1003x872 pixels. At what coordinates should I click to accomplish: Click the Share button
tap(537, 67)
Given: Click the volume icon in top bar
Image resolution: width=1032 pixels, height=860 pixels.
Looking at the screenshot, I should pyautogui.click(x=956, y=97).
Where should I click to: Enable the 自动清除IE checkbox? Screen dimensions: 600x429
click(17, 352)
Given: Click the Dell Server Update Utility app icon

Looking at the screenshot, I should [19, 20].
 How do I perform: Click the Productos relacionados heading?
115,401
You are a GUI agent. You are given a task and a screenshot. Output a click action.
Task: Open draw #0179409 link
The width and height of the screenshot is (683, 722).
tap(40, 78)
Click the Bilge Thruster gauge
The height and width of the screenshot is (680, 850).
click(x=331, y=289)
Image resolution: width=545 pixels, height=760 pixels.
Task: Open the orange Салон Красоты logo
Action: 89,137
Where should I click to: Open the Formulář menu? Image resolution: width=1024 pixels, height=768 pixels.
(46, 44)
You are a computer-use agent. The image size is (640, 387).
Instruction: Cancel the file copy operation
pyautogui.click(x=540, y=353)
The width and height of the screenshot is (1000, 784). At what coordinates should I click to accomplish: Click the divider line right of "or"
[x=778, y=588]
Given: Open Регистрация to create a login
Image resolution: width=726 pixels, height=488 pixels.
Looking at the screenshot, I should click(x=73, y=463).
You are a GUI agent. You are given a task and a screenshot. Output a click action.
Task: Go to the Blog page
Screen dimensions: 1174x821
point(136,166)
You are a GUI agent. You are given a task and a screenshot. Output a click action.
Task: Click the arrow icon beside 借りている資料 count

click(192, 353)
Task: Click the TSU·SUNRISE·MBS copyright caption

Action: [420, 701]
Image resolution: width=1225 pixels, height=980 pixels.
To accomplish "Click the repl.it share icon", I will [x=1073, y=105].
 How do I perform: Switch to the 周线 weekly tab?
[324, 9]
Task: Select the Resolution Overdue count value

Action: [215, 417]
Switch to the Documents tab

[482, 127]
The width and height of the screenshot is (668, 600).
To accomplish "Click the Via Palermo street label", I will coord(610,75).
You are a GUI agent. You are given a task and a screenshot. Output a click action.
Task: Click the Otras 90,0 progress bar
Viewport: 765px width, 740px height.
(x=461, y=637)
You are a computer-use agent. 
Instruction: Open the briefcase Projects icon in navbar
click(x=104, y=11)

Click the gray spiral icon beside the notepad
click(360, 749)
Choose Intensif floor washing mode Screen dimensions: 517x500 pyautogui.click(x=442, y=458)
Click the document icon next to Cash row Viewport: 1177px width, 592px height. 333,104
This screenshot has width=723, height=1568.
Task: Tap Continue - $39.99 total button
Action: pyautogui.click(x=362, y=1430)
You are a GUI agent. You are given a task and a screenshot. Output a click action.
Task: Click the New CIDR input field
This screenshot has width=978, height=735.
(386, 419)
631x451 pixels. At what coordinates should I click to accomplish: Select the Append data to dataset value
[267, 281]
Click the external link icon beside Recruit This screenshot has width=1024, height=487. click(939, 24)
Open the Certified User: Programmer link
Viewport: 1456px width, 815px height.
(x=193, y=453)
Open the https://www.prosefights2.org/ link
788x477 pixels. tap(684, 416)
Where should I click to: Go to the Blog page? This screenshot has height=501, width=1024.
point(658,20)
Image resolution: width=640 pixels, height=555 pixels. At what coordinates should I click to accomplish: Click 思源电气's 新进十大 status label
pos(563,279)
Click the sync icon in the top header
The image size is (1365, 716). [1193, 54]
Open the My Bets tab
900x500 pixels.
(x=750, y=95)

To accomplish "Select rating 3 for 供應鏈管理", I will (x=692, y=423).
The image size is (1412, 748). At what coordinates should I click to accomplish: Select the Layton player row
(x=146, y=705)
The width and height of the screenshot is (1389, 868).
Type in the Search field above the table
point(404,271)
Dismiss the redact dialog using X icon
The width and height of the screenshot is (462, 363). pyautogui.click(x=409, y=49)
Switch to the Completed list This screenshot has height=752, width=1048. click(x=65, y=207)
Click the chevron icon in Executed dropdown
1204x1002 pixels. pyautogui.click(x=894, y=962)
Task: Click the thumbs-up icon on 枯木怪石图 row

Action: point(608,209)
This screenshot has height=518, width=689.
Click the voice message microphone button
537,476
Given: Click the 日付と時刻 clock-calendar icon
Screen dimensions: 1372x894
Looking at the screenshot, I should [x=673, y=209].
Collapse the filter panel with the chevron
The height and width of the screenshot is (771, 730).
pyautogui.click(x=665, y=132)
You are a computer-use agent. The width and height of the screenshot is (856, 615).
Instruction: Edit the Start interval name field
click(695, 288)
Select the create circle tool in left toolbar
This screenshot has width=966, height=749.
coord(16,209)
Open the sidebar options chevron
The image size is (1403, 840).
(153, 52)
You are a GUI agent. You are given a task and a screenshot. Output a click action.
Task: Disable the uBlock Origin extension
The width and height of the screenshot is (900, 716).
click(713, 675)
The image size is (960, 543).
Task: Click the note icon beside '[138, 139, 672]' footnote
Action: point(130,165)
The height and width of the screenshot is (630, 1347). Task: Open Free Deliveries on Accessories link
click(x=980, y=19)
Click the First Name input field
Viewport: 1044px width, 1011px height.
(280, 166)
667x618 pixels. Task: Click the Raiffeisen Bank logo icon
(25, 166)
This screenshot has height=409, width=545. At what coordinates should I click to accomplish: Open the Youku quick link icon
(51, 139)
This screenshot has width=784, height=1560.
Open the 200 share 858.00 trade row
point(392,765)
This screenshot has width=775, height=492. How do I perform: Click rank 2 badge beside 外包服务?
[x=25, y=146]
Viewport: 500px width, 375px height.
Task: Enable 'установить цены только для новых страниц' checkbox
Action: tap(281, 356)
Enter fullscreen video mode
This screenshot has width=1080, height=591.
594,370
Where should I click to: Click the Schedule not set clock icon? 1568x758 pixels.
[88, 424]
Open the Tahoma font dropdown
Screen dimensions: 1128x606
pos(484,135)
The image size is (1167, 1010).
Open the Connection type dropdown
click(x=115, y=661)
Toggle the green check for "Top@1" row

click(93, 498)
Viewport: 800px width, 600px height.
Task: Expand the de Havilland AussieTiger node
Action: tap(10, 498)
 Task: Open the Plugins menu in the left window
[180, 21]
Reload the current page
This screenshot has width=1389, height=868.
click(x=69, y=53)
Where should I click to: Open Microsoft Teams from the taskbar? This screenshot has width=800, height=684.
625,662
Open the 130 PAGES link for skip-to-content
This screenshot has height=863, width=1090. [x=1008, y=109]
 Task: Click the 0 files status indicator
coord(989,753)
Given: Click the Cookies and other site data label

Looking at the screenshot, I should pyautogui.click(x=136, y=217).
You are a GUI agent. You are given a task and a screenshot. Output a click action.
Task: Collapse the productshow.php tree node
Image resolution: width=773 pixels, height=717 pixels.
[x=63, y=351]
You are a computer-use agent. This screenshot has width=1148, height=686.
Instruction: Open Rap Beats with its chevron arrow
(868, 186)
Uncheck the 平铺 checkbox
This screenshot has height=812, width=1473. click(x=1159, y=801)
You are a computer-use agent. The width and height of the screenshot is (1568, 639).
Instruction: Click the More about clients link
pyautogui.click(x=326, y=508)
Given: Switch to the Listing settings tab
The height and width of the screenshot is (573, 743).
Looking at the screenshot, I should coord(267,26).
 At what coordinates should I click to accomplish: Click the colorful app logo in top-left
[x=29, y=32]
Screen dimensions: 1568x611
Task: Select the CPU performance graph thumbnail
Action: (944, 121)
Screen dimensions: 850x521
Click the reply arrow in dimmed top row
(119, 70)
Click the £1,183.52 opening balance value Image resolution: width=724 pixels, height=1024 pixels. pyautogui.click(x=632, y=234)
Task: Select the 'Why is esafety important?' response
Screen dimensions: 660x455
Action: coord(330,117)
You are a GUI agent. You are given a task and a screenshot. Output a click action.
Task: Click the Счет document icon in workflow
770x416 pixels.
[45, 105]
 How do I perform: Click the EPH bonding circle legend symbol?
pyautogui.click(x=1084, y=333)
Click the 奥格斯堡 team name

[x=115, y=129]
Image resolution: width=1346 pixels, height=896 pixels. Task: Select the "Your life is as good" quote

= = =

| Exercise description |
From the first line of the listing above to the line that contains "Given: Open Регистрация to create a login", inclusive, restate every line word for word. Nothing else belongs in the answer.

| Answer box |
1003x872 pixels. At what coordinates should I click to accomplish: Click the Share button
tap(537, 67)
Given: Click the volume icon in top bar
Image resolution: width=1032 pixels, height=860 pixels.
Looking at the screenshot, I should pyautogui.click(x=956, y=97).
Where should I click to: Enable the 自动清除IE checkbox? Screen dimensions: 600x429
click(17, 352)
Given: Click the Dell Server Update Utility app icon

Looking at the screenshot, I should [19, 20].
 How do I perform: Click the Productos relacionados heading?
115,401
You are a GUI agent. You are given a task and a screenshot. Output a click action.
Task: Open draw #0179409 link
The width and height of the screenshot is (683, 722).
tap(40, 78)
Click the Bilge Thruster gauge
The height and width of the screenshot is (680, 850).
click(x=331, y=289)
Image resolution: width=545 pixels, height=760 pixels.
Task: Open the orange Салон Красоты logo
Action: 89,137
Where should I click to: Open the Formulář menu? Image resolution: width=1024 pixels, height=768 pixels.
(46, 44)
You are a computer-use agent. The image size is (640, 387).
Instruction: Cancel the file copy operation
pyautogui.click(x=540, y=353)
The width and height of the screenshot is (1000, 784). At what coordinates should I click to accomplish: Click the divider line right of "or"
[x=778, y=588]
Given: Open Регистрация to create a login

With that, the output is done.